If the program recognizes a lot of highly structured and complex sentences, then the text is likely to be of high quality. However, in order to spot the complex sentences, the program first has to recognize the various pieces, such as certain parts of speech, that may compose those types of sentences.

“You’ll see things like coordinating clauses or conjunctions, sentences that aren’t just simple statements of facts,” Mayfield said. “If you’re looking at things like prepositional phrases or adverbials, all these things don’t occur in those basic sentences.” Mayfield explained that LightSIDE searches for these types of words and sentence structures because this is what appears to be the elements that human graders concentrate on in the examples that the program learns from.

“What the model has learned is that for human graders, whether they were told to or not, it’s those complex sentences and sentences that show a lot of structure and causality and coordination that they’re giving high scores to,” Mayfield said.

Some of the other vendors took a different approach during the essay-grading study. Their software looked for essay organization, such as how the thesis statement transitioned into the body paragraphs and how it flowed into the conclusion. Those methods worked in terms of assigning scores to essays that were similar to those given by human graders, but LightSIDE, despite its more general approach on assessing the text, did not lag behind in performance.
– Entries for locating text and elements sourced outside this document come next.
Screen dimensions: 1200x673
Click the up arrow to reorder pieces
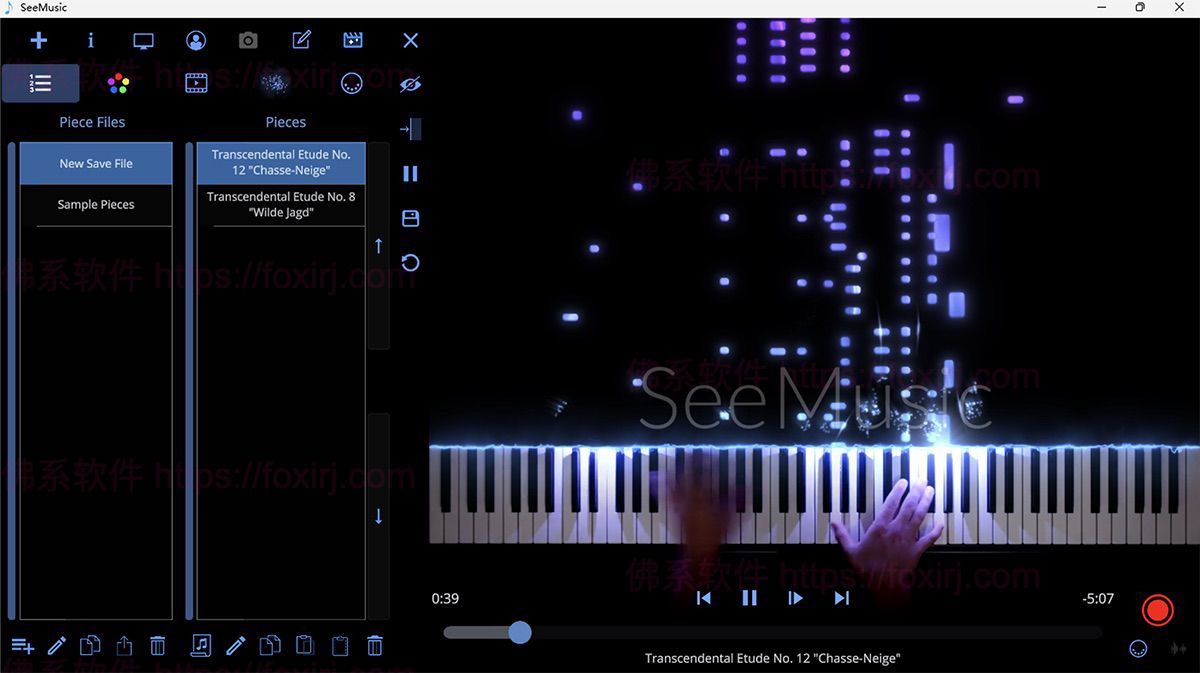point(378,245)
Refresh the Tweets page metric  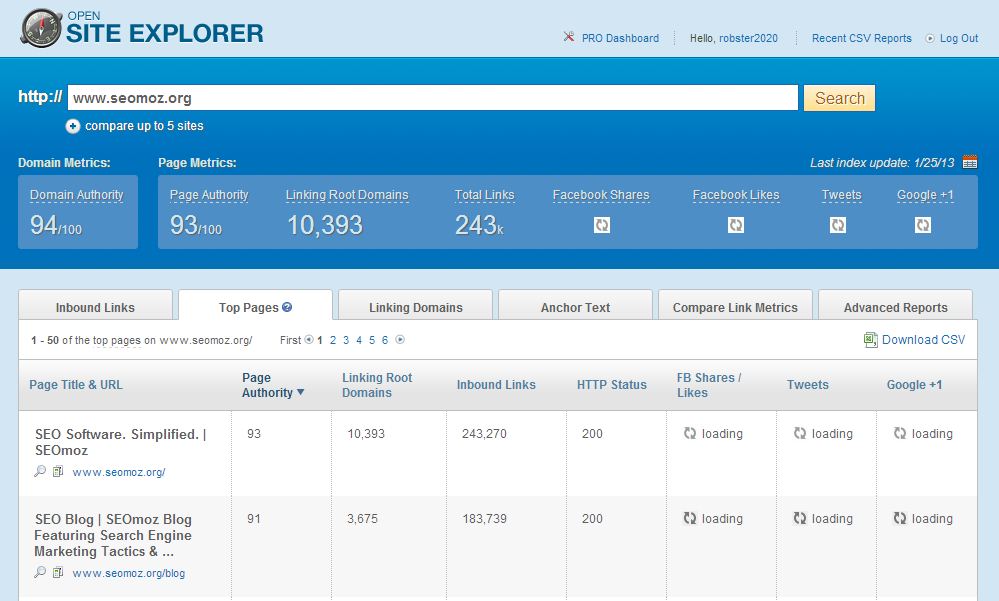pyautogui.click(x=837, y=225)
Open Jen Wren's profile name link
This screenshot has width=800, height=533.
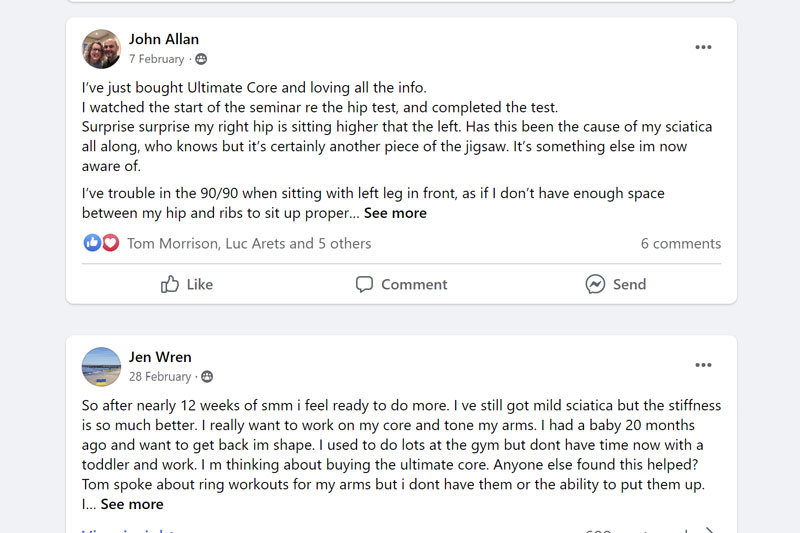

“Even if you use the simple, local structure of the sentence and the state-of-the-art machine learning, we can manage to match the performance of the vendors who are using all this complex rubric-based technology,” Mayfield said.

While the computer programs were able to assign a single score to an essay just as well as human graders could, the programs still lack the ability to recognize more abstract properties of an essay, such as creativity.

“As it gets to, ‘Does this person have literary worth? Is this person creative?’, Those are questions that are much harder for machine learning to do,” Mayfield said. “I don’t think we’re at a point yet in that domain that we can match human graders.”